How to Deal With
the Most Frustrating Moments in Coaching

In this week’s Real Talk column, I spoke about the power of an apology. After visibly getting frustrated with a client, part of me wanted to beat myself up about it. Instead, I chose to remember that I am human and I can be triggered, just like everyone else. Though my ego may have wanted otherwise, I realized that the strongest way forward was to apologize, right the wrong and work to become a more masterful coach.

Society creates certain expectations for its leaders, whether they’re coaches, mentors, professors, pastors or politicians. Because we are still human at the end of the day, we may not always meet them. We have the amazing opportunity however, to learn from our mistakes and heal our wounds. We can become aware of our triggers, pause before reacting, and learn to deliver the difficult messages our clients need with compassion and empathy.

We may not always get it right, but with practice we can bring our best selves consistently to the table. We can become softer, wiser and stronger. Below, my advice for responding to triggering situations like the masterful coach that you are.

Know Your Triggers

We all have different subjects that always bring the claws out. Knowing that sharpness is rarely ever necessary, we can become aware of what those triggers are and stop ourselves from instantly reacting in a negative way. Take a look at what’s made you irritated, angry, or flustered in the past. What were you truly reacting to? Where is this coming from? Chances are there’s something unresolved in your subconscious that needs to be worked through.

Meditate On It

Know that it’s okay if you don’t know how to respond to something upsetting in the moment. It takes a certain level of mastery to be able to always speak what you’re thinking in a loving way. You’ll get better with practice, though that doesn’t mean you should withhold yourself or be invisible—it’s just that hitting send on that angry email right now is probably a bad idea. Give yourself time. Meditate, journal on it, process it and bring it up when you have clarity around what to say and how to say it with love.

Take A Stroll In Their Stilettos

Just like you’re human and deserve forgiveness, so do your clients. You probably know your client pretty well at this point, so you should be able to analyze with clarity what their dysfunctional behavior is. If they’re playing the victim game, if they’re crossing a boundary again, ask yourself, what are they reacting to?
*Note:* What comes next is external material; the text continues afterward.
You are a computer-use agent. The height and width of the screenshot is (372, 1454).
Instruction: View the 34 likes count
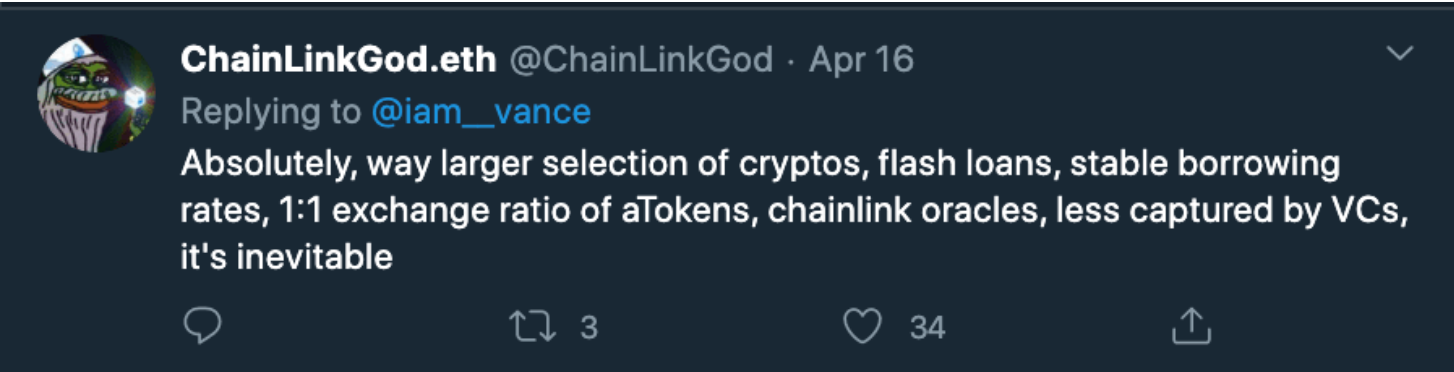(927, 327)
What is this about for them? (Because it’s probably not about you.) With a deeper understanding comes empathy, and with empathy you’ll be able to offer a much more patient, loving response to their words and actions.

The Loving Way To Say No

Often times the coaching moments that have triggered my own frustration the most have had to do with time pressure. The classic example is when everything is going great in a session, and then during
the last five minutes, the client drops an emotional bomb. Or, you’re in a group coaching dynamic and someone is demanding all of everyone’s attention for more than their fair share of time. It can even happen at a live event, when someone brings something up in a Q&A that clearly requires more intensive one-on-one work.

My frustration with these scenarios, and perhaps you’ve experienced it as well, is that I would love to help all of these people, but if I were to say yes to every one of them in that moment I would have to neglect and ignore my other clients as well as myself. My default mode for much of my life has been to put others first, take care of others and be responsible for their happiness. So if I feel frustrated that I don’t have the time to help someone adequately, I don’t always catch what’s really going on.
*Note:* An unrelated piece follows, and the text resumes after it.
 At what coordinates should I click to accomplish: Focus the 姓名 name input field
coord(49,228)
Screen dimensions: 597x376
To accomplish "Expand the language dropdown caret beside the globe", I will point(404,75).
When this happens, it’s important for us as coaches to become comfortable setting a healthy boundary and saying, “I’d love to help you with this, and yet it seems like this issue is going to need more time than we have today. Let’s schedule another session to process this in the time and space needed.” Rather than get caught up in the drama, forgive your client for not knowing how to appropriately ask for what they need, and offer them the opportunity to work together in a way that will benefit everyone. Simple as that!